[START PASSAGE]

# Doodles



## Erikka (Jul 16, 2019)

Recently came across a website advertising a border CollieXPoodle. Bordoodles. And charging $1800 - $2500. How is it possible That have bought the idea that crossing a poodle with a different breed of dog will result in a superior "new" breed that would be better than a purebred poodle? It boggles the imagination.


----------



## Dechi (Aug 22, 2015)

Erikka said:


> Recently came across a website advertising a border CollieXPoodle. Bordoodles. And charging $1800 - $2500. How is it possible That have bought the idea that crossing a poodle with a different breed of dog will result in a superior "new" breed that would be better than a purebred poodle? It boggles the imagination.


People are gullible and naive. They don’t do their research before buying a dog. What used to be a mutt given for free or sold 50$ now costs 2000$!


----------



## Mufar42 (Jan 1, 2017)

[END PASSAGE]
[START PROVIDED RECORDS]

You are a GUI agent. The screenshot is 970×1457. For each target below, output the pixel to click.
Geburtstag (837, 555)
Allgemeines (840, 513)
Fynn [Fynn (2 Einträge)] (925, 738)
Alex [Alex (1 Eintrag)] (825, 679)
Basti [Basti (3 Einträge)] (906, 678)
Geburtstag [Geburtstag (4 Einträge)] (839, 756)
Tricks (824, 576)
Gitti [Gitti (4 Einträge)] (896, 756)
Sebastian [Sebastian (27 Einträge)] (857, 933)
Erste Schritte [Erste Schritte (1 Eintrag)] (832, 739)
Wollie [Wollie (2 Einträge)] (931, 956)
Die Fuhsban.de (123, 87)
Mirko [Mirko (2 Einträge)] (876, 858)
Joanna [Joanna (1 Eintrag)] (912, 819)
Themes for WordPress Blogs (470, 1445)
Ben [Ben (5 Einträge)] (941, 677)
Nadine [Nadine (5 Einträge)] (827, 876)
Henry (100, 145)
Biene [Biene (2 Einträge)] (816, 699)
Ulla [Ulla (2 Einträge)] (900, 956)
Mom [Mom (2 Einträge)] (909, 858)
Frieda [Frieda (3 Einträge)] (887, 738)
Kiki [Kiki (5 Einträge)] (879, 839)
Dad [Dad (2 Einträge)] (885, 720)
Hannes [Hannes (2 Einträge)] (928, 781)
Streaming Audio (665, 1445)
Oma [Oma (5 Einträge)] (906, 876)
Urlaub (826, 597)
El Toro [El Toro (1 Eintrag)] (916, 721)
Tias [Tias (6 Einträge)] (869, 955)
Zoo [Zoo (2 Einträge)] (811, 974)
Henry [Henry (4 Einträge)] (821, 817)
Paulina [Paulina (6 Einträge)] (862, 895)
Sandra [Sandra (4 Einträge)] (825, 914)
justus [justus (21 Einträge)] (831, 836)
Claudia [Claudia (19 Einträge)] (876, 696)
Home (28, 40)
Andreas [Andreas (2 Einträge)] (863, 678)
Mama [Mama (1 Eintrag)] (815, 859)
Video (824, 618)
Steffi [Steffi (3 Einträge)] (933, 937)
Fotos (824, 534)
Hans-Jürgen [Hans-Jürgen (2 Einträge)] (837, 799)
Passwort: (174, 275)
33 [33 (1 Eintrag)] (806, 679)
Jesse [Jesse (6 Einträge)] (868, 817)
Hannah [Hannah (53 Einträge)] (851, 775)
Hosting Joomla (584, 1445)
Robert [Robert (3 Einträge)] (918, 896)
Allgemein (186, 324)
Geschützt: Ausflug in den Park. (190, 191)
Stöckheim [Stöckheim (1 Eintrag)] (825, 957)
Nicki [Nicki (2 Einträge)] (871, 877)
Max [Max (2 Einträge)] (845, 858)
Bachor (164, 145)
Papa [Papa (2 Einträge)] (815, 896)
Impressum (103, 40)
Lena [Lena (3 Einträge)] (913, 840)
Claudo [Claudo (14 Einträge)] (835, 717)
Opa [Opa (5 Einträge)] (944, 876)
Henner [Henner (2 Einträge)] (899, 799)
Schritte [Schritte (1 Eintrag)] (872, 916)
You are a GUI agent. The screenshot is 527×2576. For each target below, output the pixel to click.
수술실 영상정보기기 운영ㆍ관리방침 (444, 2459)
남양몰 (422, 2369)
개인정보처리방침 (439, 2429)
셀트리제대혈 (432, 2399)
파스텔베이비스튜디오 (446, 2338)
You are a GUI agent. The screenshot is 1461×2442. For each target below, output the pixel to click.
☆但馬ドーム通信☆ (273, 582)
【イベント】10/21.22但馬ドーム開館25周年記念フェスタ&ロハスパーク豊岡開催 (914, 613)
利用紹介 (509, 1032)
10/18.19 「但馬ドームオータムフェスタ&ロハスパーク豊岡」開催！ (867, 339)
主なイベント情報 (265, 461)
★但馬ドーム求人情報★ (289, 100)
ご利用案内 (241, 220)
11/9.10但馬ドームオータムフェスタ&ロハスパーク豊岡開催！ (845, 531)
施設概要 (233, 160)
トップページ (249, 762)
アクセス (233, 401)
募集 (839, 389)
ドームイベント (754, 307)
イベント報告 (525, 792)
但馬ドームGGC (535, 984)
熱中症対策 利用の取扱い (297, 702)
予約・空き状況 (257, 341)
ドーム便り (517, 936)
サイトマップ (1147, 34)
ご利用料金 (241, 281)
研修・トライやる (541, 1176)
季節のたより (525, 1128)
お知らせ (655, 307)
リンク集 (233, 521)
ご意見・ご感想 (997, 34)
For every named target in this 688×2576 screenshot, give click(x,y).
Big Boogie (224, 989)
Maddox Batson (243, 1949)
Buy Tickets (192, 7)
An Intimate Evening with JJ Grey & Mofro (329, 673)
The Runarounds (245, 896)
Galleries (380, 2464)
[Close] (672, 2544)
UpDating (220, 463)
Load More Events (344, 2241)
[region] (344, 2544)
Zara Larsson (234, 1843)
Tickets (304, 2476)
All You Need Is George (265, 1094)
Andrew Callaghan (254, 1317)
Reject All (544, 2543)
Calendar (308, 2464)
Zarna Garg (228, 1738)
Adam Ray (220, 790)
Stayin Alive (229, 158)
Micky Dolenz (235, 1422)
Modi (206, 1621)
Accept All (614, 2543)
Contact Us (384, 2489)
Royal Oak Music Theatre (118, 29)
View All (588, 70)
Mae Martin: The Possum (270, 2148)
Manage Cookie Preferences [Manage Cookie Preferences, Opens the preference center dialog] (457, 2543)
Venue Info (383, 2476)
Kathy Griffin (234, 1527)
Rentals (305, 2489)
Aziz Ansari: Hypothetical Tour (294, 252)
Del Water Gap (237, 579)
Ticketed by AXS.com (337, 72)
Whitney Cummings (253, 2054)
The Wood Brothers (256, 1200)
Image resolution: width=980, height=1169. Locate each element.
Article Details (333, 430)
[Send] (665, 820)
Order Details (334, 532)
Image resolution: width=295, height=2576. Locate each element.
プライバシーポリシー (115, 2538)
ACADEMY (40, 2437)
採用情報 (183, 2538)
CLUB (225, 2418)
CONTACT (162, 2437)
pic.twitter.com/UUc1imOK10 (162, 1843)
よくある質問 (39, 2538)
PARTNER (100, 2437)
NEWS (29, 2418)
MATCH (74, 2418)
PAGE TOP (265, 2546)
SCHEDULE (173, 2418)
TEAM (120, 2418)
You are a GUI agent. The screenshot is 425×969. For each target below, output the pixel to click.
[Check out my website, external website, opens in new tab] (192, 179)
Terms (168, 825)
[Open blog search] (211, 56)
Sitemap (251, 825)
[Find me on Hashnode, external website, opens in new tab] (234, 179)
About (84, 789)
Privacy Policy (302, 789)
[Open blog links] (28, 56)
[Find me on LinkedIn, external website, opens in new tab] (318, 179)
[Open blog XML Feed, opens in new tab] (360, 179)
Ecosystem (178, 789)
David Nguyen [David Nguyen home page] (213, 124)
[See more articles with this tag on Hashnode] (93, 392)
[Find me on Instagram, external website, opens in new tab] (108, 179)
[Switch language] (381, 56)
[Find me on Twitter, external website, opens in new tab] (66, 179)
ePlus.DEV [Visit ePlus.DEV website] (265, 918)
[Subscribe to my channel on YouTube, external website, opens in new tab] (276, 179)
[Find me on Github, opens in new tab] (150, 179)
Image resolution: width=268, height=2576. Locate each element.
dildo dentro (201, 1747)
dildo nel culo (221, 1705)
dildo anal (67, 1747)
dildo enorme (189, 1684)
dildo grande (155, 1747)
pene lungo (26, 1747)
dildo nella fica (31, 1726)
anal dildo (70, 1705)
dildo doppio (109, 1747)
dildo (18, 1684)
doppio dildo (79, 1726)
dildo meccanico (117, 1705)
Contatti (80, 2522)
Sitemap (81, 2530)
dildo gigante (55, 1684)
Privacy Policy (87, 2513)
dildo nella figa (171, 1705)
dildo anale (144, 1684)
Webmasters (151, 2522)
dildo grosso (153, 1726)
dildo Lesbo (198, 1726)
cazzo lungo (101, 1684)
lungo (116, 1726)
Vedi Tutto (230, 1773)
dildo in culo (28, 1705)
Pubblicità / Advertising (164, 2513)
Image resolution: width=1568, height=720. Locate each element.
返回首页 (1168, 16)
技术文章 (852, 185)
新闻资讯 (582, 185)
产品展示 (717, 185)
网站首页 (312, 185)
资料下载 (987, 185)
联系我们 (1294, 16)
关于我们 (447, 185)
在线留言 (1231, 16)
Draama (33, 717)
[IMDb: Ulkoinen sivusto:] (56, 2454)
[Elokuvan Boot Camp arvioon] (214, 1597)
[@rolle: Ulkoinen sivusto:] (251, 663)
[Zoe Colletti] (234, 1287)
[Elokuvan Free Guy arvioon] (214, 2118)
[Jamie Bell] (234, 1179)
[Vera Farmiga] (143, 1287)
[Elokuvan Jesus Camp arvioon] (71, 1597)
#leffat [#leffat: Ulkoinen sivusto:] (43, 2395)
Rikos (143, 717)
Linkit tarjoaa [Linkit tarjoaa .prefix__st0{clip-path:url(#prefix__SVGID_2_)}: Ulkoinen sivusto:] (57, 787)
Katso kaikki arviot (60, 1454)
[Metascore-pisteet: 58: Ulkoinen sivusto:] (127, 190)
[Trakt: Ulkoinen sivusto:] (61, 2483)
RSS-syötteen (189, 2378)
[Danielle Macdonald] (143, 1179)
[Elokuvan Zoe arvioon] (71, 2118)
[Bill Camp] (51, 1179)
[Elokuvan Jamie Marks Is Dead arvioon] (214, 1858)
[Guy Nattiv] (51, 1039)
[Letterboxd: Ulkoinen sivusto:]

[END PROVIDED RECORDS]

GIVEN PROBLEM ▸ Reproduce the whole Doodles forum thread from above, word for word.

CORRECT ANSWER ▸
# Doodles



## Erikka (Jul 16, 2019)

Recently came across a website advertising a border CollieXPoodle. Bordoodles. And charging $1800 - $2500. How is it possible That have bought the idea that crossing a poodle with a different breed of dog will result in a superior "new" breed that would be better than a purebred poodle? It boggles the imagination.


----------



## Dechi (Aug 22, 2015)

Erikka said:


> Recently came across a website advertising a border CollieXPoodle. Bordoodles. And charging $1800 - $2500. How is it possible That have bought the idea that crossing a poodle with a different breed of dog will result in a superior "new" breed that would be better than a purebred poodle? It boggles the imagination.


People are gullible and naive. They don’t do their research before buying a dog. What used to be a mutt given for free or sold 50$ now costs 2000$!


----------



## Mufar42 (Jan 1, 2017)